New Funds Law for Luxembourg

Stephen Harris 19 February 2007

New Funds Law for Luxembourg

Luxembourg has adopted a law on specialised investment funds.

Luxembourg has adopted a law on specialised investment funds, which includes a number of new features, amongst them a broader definition of “eligible investors” to encompass both professional and private “well-informed” investors. The new law regime gives greater flexibility in terms of investment policy. There are no quantitative investment restrictions, given that such vehicles would be reserved for sophisticated investors although the principle of risk spreading has been maintained.

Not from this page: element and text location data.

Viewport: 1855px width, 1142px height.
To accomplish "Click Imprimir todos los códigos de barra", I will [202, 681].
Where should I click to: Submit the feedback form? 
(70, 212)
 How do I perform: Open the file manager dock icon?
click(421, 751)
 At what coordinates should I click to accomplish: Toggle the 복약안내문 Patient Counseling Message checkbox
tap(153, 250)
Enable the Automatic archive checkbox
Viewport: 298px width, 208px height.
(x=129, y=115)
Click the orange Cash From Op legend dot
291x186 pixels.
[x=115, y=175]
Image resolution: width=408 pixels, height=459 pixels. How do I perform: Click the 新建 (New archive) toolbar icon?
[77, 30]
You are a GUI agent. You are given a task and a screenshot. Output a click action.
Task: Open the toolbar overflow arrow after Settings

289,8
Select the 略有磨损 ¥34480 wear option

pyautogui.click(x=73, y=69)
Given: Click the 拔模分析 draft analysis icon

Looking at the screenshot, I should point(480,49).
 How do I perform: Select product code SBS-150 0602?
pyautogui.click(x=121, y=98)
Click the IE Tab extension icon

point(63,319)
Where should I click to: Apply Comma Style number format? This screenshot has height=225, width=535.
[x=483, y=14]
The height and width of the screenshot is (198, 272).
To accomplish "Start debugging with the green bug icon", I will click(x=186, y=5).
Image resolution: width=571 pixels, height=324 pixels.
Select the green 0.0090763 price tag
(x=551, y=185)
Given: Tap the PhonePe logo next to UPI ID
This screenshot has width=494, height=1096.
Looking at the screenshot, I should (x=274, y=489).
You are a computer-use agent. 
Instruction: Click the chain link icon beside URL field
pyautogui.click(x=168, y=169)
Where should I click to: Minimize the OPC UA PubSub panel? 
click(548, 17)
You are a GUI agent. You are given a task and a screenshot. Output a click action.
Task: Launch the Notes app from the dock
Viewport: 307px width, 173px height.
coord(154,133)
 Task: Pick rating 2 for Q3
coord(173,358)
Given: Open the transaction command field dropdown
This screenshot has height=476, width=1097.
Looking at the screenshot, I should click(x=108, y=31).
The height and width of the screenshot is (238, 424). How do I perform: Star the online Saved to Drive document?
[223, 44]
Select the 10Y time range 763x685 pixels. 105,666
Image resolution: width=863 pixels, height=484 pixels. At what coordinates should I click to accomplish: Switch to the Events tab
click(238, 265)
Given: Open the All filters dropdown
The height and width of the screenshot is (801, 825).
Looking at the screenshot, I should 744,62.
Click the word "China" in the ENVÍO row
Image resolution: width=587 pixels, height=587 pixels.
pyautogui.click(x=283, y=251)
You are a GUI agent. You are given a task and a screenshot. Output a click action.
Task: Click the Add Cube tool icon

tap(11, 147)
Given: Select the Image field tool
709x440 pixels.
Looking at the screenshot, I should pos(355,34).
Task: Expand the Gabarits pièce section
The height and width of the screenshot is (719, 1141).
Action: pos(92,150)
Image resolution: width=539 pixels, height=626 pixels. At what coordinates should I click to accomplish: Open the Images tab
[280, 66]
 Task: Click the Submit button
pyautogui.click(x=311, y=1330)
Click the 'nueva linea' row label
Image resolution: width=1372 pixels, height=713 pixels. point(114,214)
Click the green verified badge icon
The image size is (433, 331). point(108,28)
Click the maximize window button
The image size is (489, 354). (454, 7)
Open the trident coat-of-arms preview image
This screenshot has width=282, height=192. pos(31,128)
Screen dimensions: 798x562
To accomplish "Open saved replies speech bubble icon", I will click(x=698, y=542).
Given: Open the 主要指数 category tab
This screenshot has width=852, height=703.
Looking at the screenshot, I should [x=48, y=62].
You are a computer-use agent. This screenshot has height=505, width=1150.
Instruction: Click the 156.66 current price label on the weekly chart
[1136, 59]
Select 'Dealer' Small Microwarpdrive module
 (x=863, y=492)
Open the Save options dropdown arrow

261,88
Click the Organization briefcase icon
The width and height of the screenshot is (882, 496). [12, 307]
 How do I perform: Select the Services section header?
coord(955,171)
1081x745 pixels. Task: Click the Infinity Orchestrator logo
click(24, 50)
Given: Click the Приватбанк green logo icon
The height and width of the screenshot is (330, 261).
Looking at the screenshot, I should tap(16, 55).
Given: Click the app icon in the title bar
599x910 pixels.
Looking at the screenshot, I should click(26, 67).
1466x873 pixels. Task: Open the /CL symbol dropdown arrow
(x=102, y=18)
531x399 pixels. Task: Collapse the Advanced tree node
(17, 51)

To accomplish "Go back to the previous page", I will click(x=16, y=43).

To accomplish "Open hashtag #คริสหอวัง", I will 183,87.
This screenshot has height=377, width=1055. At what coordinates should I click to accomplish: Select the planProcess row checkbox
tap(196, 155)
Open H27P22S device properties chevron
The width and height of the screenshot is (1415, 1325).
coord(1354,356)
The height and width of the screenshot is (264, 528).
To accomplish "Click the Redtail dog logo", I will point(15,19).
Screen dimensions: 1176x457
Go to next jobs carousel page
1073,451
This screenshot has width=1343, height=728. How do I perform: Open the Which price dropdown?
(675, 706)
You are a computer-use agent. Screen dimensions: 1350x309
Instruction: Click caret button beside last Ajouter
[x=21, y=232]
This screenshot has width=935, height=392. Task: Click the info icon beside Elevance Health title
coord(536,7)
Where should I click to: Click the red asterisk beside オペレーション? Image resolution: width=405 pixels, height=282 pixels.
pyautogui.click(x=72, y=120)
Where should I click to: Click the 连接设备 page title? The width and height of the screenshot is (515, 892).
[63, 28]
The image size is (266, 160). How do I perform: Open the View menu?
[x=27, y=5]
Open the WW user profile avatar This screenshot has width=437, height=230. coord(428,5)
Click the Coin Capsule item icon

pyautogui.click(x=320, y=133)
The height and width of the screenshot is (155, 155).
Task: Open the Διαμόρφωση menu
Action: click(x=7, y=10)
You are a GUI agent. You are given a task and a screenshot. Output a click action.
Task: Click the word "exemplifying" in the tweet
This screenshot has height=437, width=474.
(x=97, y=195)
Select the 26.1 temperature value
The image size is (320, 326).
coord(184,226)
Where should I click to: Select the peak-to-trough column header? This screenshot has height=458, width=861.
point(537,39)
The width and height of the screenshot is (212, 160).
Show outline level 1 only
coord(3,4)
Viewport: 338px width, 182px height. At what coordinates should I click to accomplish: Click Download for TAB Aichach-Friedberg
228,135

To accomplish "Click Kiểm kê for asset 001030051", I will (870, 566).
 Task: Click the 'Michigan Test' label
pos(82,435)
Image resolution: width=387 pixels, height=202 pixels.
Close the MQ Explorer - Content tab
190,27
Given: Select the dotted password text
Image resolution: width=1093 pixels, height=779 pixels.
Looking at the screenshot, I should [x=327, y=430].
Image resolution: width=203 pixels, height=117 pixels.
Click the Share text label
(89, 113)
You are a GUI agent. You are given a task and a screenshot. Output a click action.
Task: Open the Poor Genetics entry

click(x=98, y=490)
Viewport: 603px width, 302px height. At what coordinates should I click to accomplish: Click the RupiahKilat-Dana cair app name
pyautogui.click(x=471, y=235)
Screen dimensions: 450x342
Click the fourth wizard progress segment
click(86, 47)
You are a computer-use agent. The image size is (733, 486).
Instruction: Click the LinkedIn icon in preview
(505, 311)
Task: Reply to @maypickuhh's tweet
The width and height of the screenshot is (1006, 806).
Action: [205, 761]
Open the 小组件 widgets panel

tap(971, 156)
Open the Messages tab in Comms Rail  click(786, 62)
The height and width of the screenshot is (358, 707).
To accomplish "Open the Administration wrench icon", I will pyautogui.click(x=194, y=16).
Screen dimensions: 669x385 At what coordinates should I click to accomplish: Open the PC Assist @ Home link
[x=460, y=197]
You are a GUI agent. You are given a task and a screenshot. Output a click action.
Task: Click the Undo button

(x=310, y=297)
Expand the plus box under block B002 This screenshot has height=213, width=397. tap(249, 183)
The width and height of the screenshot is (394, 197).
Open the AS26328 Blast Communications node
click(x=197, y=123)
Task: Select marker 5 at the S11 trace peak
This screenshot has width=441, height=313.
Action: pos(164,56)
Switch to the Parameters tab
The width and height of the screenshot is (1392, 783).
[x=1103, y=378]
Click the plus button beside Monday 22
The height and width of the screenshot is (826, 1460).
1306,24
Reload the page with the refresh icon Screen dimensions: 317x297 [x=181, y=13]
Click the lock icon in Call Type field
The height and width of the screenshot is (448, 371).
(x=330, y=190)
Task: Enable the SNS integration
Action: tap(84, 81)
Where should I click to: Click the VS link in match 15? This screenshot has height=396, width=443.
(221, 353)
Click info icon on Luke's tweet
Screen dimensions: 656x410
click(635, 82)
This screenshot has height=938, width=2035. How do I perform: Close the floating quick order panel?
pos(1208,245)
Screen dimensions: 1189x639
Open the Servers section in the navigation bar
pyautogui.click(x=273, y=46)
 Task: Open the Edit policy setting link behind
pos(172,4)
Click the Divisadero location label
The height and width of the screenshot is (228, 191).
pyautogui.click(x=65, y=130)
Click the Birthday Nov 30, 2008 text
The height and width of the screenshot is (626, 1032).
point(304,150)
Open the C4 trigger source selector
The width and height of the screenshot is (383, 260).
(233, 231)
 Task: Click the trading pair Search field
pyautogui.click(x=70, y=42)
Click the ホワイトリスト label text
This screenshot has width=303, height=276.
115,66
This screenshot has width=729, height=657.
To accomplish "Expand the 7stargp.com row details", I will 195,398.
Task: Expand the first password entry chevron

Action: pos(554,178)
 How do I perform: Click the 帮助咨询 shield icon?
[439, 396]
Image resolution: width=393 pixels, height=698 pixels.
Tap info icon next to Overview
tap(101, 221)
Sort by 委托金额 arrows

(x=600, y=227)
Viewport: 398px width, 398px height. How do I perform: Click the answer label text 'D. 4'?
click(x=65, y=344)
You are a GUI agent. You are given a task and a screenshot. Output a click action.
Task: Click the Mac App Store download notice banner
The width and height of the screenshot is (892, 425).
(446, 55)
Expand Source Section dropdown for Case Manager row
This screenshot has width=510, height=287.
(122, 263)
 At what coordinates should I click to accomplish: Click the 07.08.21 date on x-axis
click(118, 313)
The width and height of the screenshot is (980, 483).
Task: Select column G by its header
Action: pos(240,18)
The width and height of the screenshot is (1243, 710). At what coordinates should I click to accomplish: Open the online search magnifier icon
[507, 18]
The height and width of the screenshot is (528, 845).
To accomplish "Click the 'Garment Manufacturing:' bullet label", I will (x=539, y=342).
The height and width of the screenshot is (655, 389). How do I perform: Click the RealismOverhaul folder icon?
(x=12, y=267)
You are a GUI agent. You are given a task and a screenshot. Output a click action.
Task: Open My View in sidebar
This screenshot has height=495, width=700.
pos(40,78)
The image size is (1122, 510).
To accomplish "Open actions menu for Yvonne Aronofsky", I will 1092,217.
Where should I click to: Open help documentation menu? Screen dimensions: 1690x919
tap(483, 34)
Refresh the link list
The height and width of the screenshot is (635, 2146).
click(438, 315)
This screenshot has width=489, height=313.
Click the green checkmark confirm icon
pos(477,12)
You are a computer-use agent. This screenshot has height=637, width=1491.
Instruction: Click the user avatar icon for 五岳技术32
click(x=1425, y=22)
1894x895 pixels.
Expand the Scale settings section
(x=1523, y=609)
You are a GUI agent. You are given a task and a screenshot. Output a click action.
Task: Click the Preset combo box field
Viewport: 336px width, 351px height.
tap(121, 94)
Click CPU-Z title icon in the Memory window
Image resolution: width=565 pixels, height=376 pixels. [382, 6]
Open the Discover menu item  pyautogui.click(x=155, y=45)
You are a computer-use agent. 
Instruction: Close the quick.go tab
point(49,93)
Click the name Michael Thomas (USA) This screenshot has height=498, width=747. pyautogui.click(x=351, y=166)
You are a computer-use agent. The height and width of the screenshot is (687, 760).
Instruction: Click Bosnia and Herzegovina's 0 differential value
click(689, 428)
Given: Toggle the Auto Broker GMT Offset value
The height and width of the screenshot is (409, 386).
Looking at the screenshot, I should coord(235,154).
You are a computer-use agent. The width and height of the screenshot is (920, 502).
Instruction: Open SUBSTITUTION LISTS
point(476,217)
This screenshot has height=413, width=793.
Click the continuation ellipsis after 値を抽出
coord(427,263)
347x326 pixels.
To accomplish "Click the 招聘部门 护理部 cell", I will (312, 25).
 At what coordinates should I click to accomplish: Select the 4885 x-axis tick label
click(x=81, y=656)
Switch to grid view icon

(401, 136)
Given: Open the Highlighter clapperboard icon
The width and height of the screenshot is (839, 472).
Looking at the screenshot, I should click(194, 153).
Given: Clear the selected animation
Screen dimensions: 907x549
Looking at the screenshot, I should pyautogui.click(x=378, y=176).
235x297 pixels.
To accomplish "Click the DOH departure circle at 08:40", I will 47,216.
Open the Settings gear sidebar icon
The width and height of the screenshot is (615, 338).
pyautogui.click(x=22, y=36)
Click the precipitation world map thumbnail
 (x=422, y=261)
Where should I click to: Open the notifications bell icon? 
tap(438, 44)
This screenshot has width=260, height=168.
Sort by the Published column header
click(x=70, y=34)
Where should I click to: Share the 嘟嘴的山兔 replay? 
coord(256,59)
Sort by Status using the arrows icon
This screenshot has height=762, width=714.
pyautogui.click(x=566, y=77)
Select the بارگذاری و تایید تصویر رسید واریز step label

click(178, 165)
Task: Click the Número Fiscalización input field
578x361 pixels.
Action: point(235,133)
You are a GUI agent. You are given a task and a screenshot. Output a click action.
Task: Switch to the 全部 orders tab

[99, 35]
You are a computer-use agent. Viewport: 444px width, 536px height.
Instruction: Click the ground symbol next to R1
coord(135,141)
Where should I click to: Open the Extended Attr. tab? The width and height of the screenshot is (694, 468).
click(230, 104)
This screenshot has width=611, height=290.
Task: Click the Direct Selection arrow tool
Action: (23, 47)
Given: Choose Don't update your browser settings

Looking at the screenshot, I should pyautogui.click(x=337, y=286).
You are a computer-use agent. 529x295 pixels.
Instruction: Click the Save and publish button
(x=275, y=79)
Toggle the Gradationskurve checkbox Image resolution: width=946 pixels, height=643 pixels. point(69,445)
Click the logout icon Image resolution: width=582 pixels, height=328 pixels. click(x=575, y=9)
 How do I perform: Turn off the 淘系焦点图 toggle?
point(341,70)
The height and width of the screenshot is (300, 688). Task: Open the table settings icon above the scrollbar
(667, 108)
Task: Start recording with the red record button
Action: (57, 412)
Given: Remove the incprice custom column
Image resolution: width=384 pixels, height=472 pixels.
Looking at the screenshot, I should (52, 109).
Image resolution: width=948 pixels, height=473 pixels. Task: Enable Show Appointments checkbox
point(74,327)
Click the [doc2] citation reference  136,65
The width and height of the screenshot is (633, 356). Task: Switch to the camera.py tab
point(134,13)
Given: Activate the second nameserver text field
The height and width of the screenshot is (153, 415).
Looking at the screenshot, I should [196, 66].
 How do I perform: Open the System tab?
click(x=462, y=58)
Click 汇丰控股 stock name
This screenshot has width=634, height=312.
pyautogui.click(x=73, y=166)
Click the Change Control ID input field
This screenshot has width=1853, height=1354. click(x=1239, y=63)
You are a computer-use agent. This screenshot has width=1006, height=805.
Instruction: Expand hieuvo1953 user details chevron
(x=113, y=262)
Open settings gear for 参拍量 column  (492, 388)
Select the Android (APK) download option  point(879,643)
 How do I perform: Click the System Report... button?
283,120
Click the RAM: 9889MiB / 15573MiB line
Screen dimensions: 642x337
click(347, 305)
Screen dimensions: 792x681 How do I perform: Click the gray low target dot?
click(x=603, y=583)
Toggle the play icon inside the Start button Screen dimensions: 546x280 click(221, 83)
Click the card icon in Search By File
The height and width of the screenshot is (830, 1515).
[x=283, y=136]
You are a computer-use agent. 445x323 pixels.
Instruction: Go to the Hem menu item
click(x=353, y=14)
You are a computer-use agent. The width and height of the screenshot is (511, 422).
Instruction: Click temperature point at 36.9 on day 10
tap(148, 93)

The new law requires that the directors of a SIF, as well as the directors of the custodian bank and the auditor, be approved by the CSSF. The promoter is not subject to CSSF approval though. And since the investors in funds governed by this law are deemed to be sufficiently experienced to make their own decision with regard to the fund manager, there is no need for the CSSF to verify the status and financial standing of a company to which asset allocation has been subcontracted. The new law replaces the law of 19 July, 1991 which concerned collective investment schemes reserved for institutional investors. Existing institutional investment funds will be grandfathered into the new legal base. Earlier this month the Luxembourg government launched a replacement of its 1929 holding company regime known as the Family Private Assets Management Company, or SPF. The new regime, which is subject to European Commission approval, is intended to be exempt from corporate income tax, municipal business tax and net-worth tax, and from withholding tax on distributions. The holding company regime was terminated on 1 January 2007 following an EC decision that it violated state aid rules by granting "unjustified tax advantages" to providers of certain financial services who set up holding structures in Luxembourg. The new vehicles will be prohibited from commercial activity, and will be limited to private wealth management, for example the holding of financial instruments such as shares, bonds and other debt instruments, in addition to cash and other types of bankable asset.